Since its inception, CDC has relied on the PHSA's general public health authorities for many of its programs, including those related to research and investigation (PHSA §301; 42 U.S.C. §241), international cooperation (PHSA §307; 42 U.S.C. §242l), health conferences and education (PHSA §310; 42 U.S.C. §242o), federal-state cooperation in public health (PHSA §311; 42 U.S.C. §243); and preventive health grants (PHSA §317; 42 U.S.C. §247b).
Some CDC components are authorized by specific statutory provisions. Of the CIOs, these include (1) the National Institute for Occupational Safety and Health in the Occupational Safety and Health Act of 1970 (29 U.S.C. §§651 et seq.); (2) the National Center on Birth Defects and Developmental Disabilities in PHSA Section 317C (42 U.S.C. §247b-4); (3) the National Center for Health Statistics in PHSA Section 306 (42 U.S.C. §242k). ATSDR is established by the Comprehensive Environmental Response, Compensation and Liability Act of 1980 (CERCLA; 42 U.S.C. §§9601 et seq.). Several CDC programs (e.g., specific grant programs) and activity areas (e.g., maternal health; oral health) are specifically authorized in law.
Appropriations
In FY2024, CDC had a total program funding level of $17.3 billion, consisting of $9.2 billion for its core public health programs and an estimated $8.0 billion for programs funded by mandatory budget authorities such as the VFC program. Congress has typically directed CDC's funding toward certain disease topics and programs through annual appropriations reports. In FY2024, the explanatory statement directed funding to over 160 budget lines.

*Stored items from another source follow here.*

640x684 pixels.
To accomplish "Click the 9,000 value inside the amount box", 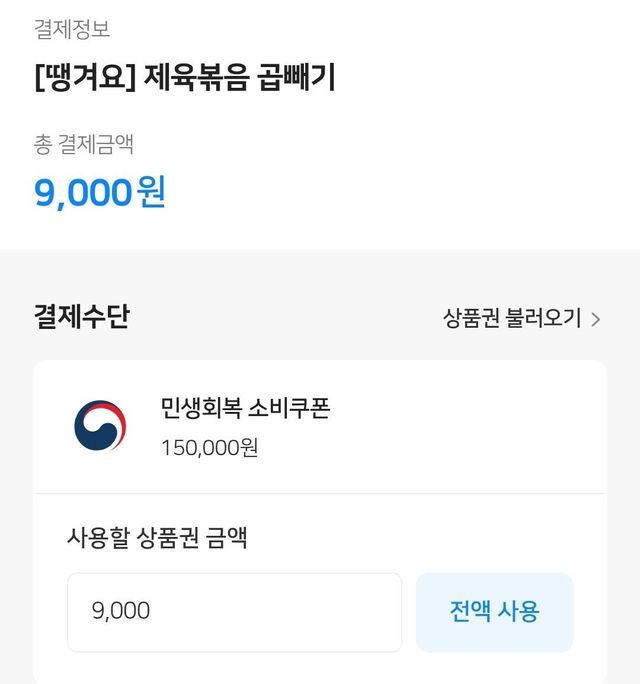I will point(121,611).
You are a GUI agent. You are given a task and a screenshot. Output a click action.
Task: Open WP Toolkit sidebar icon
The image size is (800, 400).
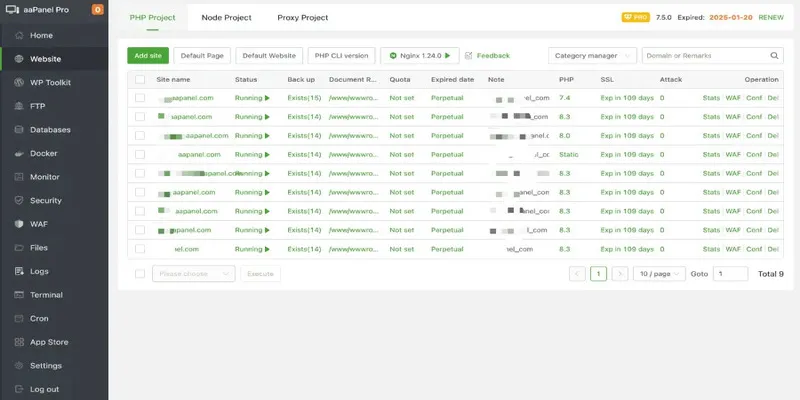pos(16,82)
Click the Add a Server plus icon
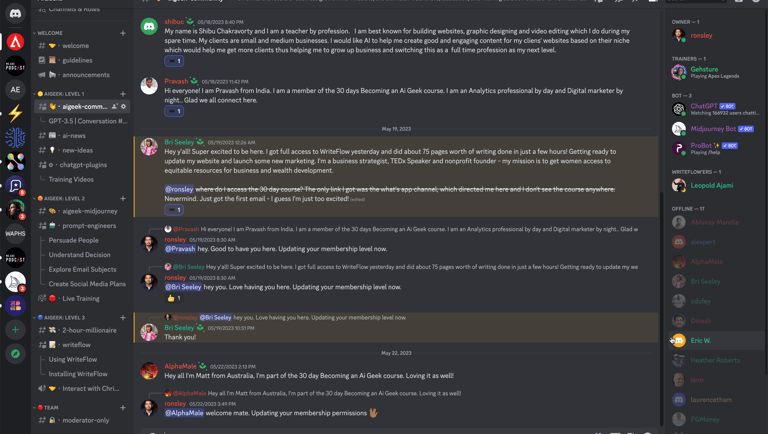This screenshot has height=434, width=768. [x=15, y=329]
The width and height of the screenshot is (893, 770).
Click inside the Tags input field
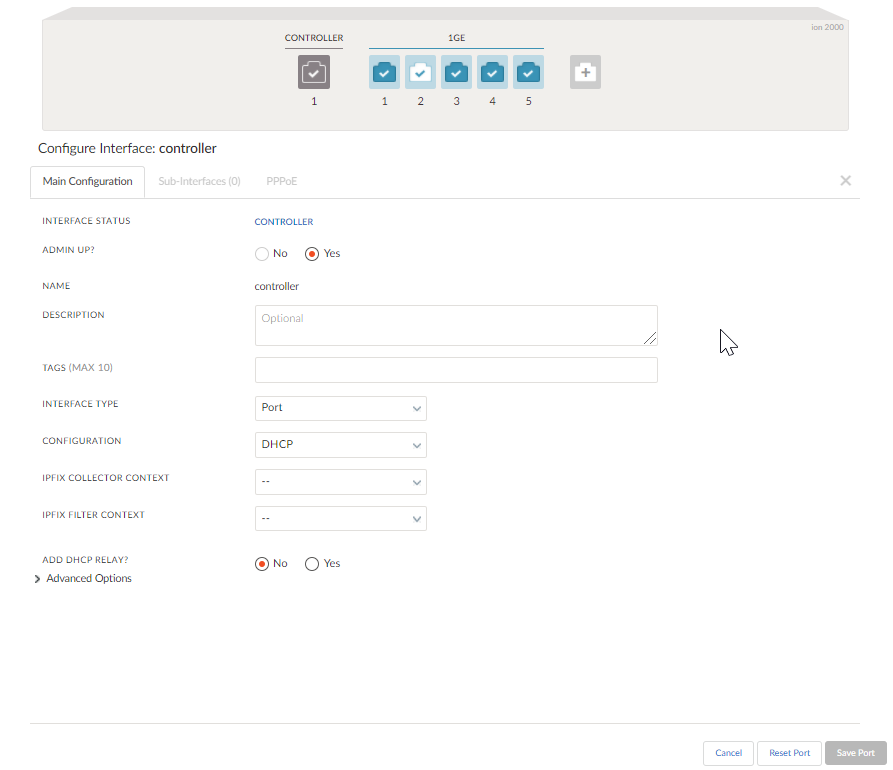(x=456, y=370)
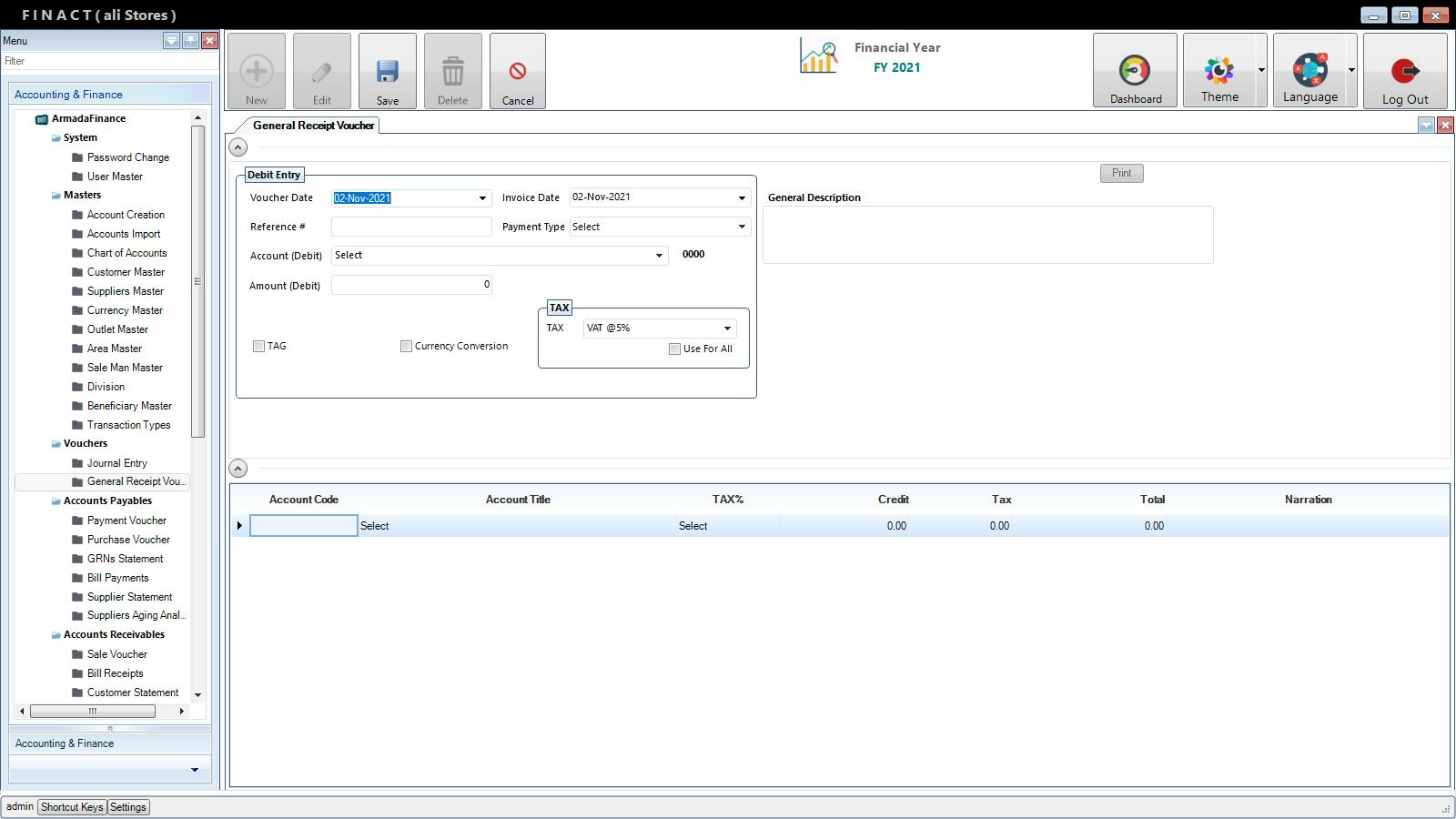Screen dimensions: 1456x819
Task: Click the Save disk icon in toolbar
Action: click(x=388, y=72)
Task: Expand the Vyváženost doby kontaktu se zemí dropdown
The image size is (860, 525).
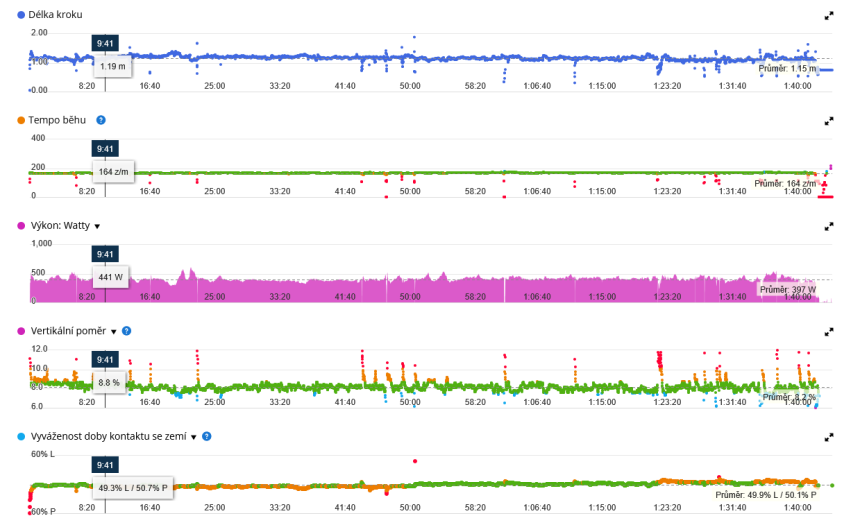Action: [x=193, y=438]
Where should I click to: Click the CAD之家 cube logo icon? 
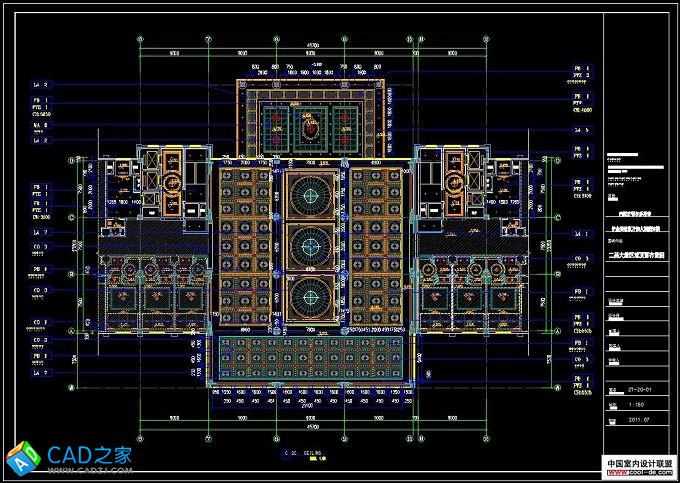click(x=22, y=459)
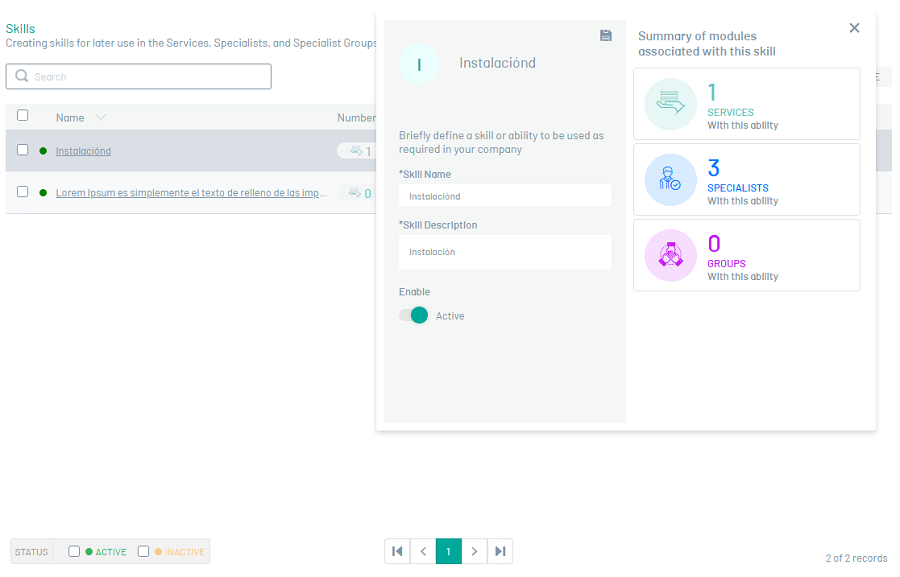900x577 pixels.
Task: Click the Specialists person icon
Action: click(x=670, y=180)
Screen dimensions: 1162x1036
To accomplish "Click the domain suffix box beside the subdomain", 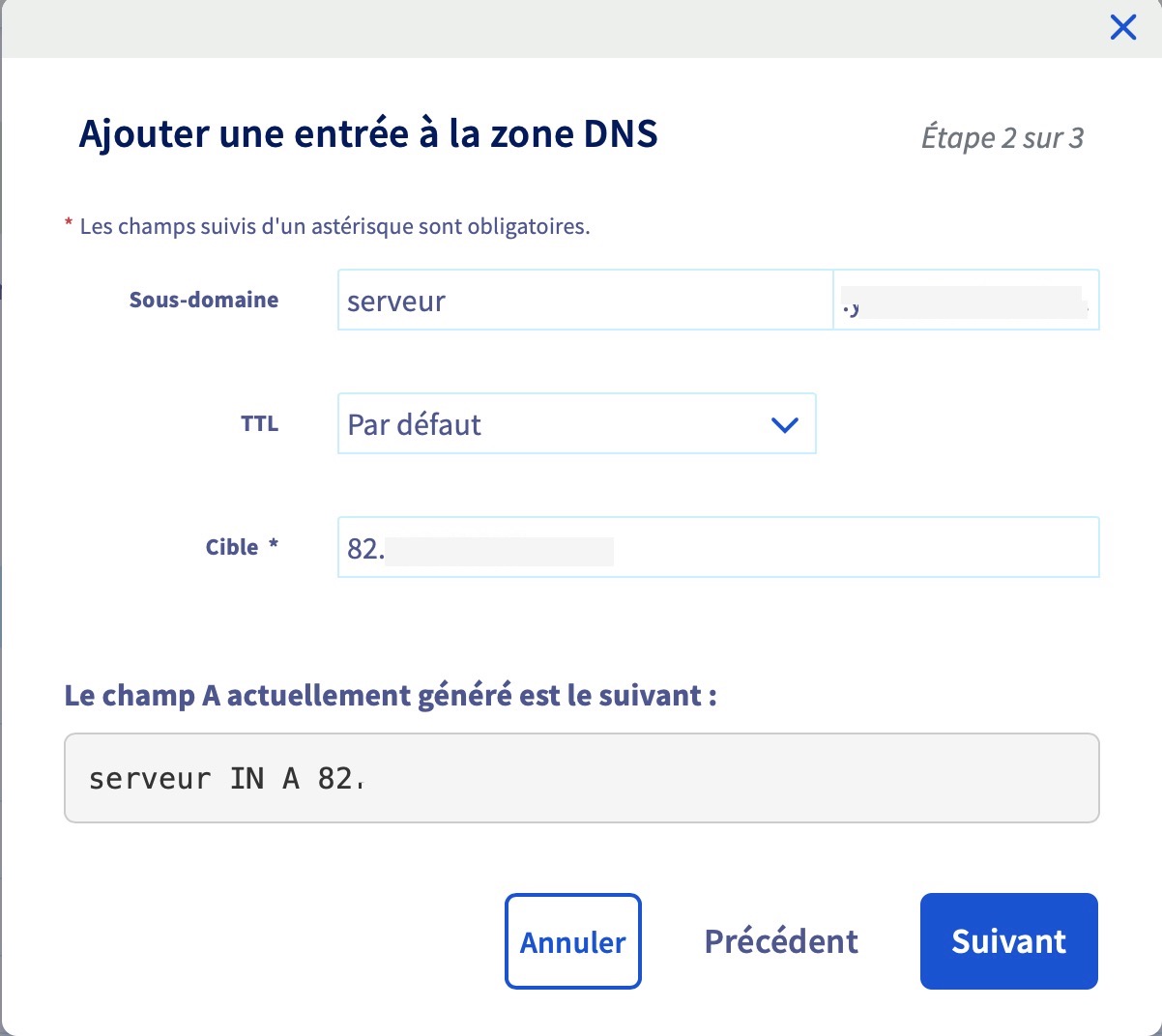I will (x=966, y=301).
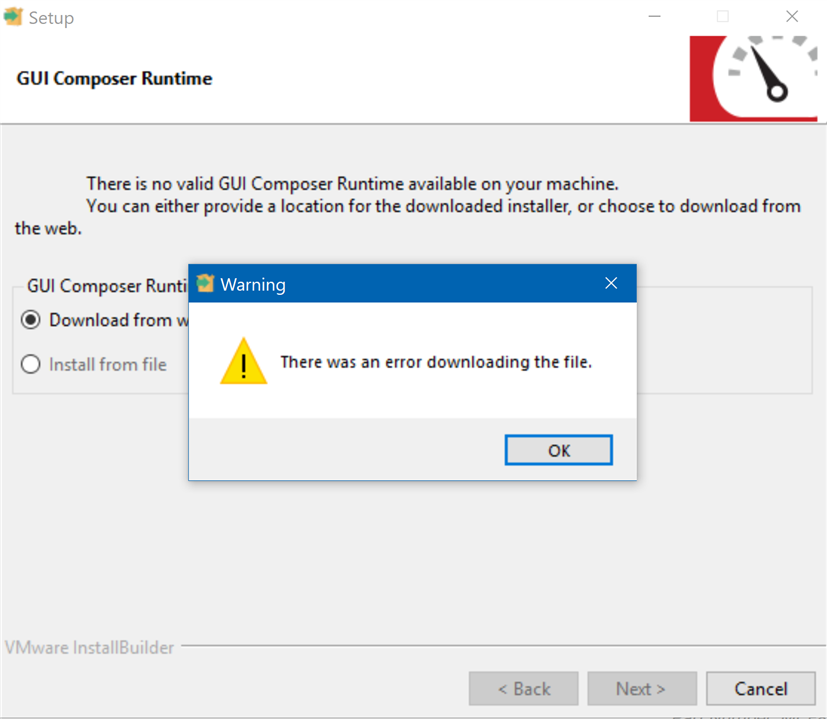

CDC has also historically received supplemental appropriations in response to public health emergencies and other incidents. For example, as of April 30, 2024, CDC directly received $25.2 billion in supplemental funding for COVID-19 response and also administered over $40 billion on behalf of the HHS Office of the Secretary. For more information see CRS Report R47207, Centers for Disease Control and Prevention (CDC) Funding Overview.
Issues for Congress
In the 118th Congress, some Members and stakeholders debated potential CDC reform. Some Members argued that CDC should return to its founding mission and focus on communicable diseases. During the 2024 election cycle, President Trump and the now HHS Secretary argued that CDC should focus more on chronic disease prevention. Others have argued that CDC's focus across health areas reflects the broader public health field and therefore does not warrant change. Aside from disease topics, the 119th Congress might also view CDC in terms of its functions (e.g., science and data, education) and roles (e.g., outbreak response, health promotion) in order to determine the appropriate mission and role for the agency.